◆ Task to complete ◆
Scan the records below and copy every line that contains the string "Crackling".

(Stored records)
-*-
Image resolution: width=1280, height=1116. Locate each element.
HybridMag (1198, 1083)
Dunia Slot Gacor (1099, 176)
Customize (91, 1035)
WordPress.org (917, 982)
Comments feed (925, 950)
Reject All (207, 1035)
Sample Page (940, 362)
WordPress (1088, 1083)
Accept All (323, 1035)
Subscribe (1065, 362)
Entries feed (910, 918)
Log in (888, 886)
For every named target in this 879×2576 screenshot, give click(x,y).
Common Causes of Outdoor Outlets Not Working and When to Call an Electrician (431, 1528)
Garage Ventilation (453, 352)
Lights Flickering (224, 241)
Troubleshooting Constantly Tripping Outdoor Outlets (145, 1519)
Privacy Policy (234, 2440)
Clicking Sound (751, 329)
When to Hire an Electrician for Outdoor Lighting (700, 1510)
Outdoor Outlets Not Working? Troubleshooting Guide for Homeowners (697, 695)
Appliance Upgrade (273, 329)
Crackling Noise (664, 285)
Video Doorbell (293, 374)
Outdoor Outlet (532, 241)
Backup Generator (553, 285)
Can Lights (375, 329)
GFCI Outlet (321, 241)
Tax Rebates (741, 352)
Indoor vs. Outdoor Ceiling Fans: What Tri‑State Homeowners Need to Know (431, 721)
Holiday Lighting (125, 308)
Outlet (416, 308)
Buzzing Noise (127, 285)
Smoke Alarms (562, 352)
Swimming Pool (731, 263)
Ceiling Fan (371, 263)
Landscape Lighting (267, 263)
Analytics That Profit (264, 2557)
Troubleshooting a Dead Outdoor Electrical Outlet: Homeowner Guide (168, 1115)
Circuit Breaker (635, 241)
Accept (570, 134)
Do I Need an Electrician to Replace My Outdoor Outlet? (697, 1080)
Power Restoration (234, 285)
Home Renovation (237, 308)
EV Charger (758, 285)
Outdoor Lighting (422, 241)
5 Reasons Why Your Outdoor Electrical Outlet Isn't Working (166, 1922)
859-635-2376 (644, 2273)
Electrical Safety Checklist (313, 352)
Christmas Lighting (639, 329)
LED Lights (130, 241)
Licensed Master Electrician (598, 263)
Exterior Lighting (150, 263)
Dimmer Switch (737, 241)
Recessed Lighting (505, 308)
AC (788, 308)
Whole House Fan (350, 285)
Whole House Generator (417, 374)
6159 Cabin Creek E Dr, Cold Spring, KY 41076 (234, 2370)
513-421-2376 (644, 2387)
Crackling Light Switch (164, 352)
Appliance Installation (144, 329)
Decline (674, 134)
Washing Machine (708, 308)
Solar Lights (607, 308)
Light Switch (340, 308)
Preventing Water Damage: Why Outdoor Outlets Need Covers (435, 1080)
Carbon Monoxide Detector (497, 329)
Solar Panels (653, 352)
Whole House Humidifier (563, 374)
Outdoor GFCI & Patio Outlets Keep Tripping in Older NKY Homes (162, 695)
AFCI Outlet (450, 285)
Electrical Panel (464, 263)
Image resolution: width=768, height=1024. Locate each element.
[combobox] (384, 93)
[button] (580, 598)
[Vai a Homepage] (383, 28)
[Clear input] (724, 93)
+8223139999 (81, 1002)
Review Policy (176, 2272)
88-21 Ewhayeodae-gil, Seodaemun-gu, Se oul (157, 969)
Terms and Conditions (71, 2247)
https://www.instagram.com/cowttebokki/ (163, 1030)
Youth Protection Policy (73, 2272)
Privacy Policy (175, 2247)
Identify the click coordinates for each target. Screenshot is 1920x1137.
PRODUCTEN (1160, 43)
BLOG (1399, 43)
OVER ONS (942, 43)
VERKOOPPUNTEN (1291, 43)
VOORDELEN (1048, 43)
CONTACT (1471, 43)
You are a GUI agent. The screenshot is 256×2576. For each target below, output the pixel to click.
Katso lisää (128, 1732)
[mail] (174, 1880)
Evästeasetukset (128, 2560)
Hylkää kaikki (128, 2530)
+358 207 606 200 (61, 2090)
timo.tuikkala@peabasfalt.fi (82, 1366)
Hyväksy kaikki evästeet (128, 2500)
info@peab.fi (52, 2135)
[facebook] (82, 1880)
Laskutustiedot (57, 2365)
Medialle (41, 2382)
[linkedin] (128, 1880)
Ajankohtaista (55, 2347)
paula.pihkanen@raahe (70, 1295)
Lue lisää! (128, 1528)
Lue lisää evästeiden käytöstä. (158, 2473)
-*-
◆ Exercise answer ◆
Crackling Noise (664, 285)
Crackling Light Switch (164, 352)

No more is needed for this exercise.